Your task:
Pick out every line of the material below that contains the word "About", treating uppercase and lowercase as different.

________________________________________

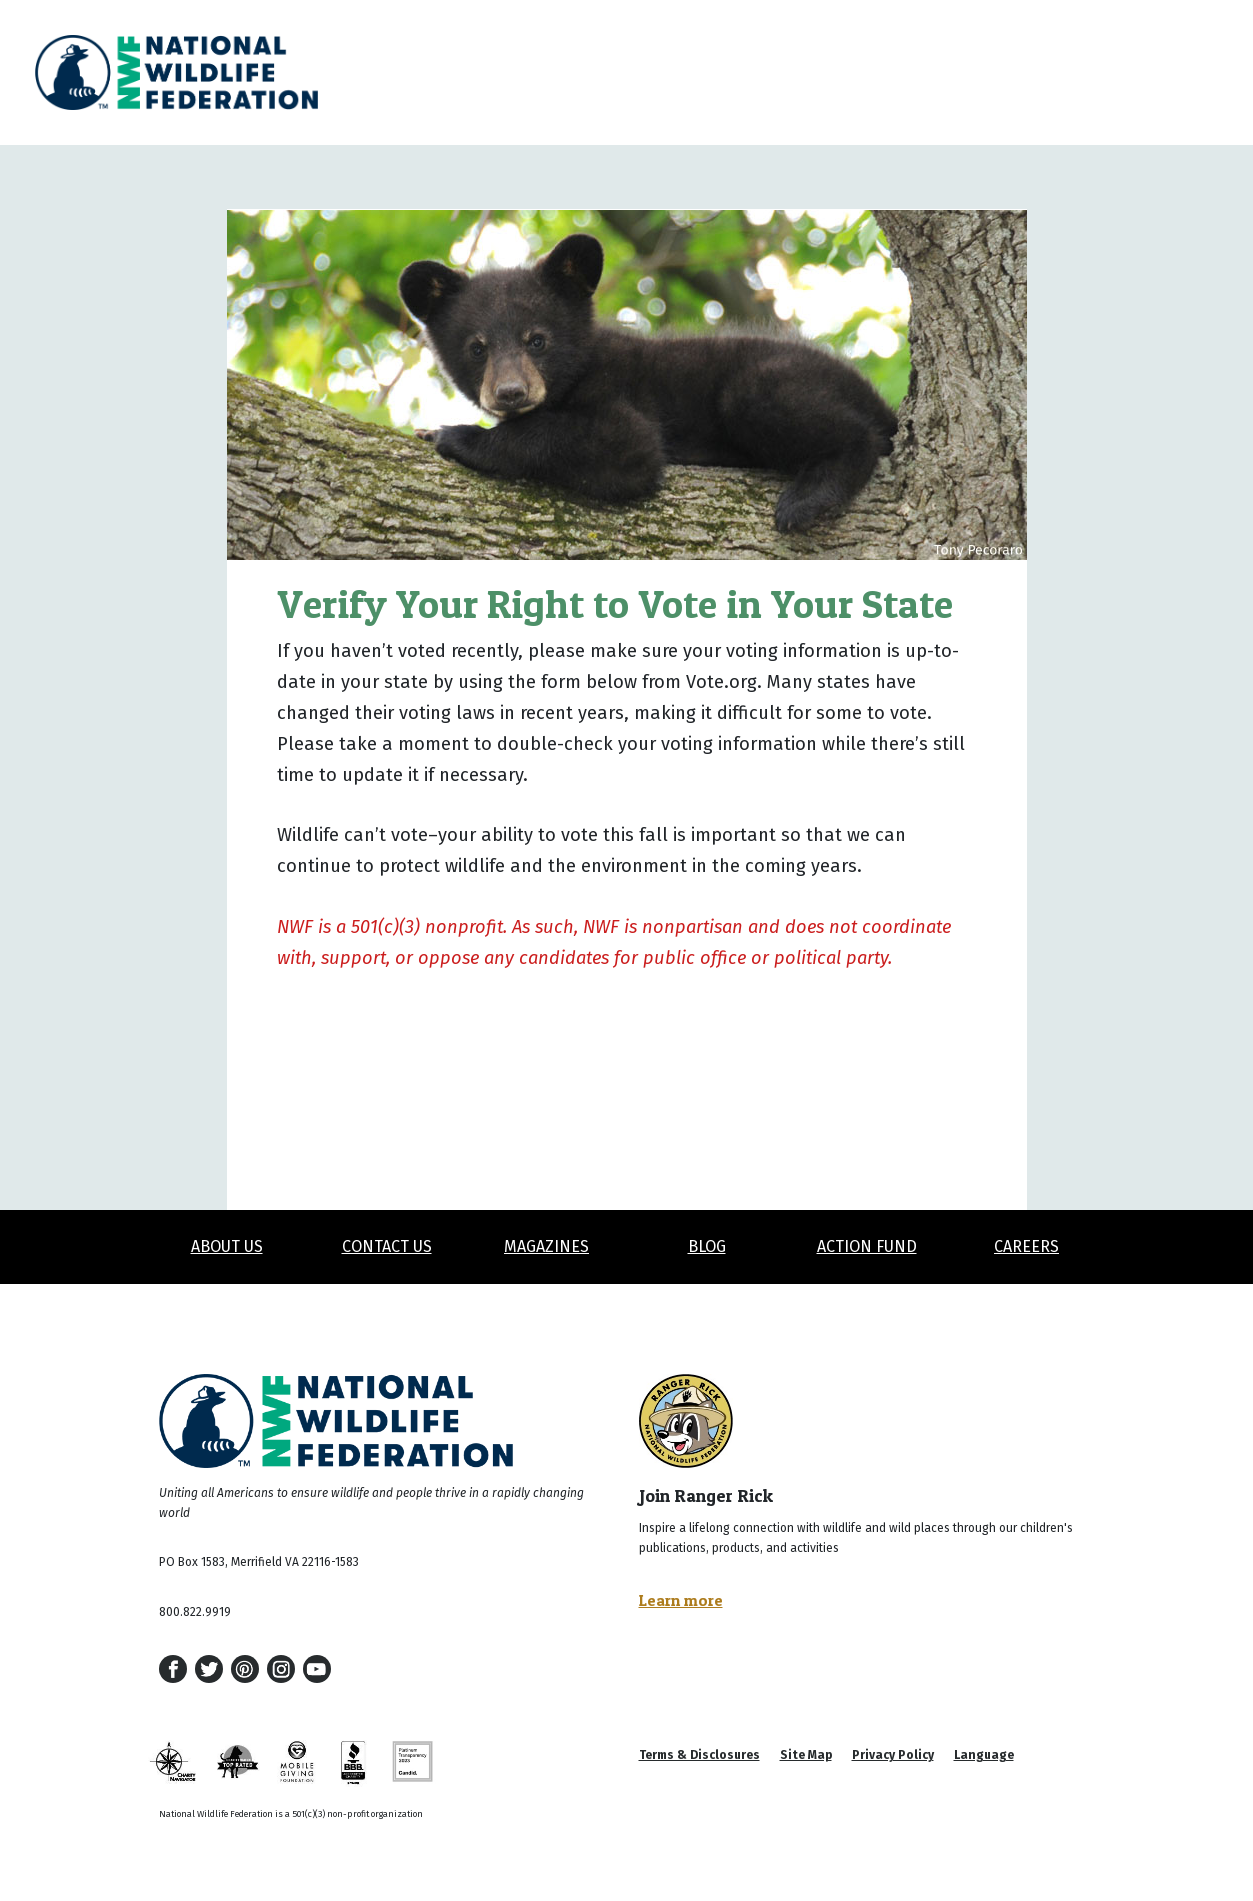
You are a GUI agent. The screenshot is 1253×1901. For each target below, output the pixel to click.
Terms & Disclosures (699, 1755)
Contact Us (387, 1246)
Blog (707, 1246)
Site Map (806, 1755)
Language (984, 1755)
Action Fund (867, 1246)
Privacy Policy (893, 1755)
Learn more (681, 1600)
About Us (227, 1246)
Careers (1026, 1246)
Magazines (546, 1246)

________________________________________

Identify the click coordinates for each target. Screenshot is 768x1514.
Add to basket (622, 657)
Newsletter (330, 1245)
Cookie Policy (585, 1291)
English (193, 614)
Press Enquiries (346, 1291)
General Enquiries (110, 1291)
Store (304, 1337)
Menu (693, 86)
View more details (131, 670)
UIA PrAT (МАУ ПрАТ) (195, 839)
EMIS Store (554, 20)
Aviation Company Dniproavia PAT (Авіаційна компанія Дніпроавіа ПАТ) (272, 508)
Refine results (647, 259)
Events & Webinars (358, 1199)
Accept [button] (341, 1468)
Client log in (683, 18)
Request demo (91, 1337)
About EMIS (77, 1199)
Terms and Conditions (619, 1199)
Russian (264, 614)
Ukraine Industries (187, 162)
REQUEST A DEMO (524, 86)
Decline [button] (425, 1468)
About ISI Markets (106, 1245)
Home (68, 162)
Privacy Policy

________________________________________

Response to this task:
About Us (227, 1246)
About EMIS (77, 1199)
About ISI Markets (106, 1245)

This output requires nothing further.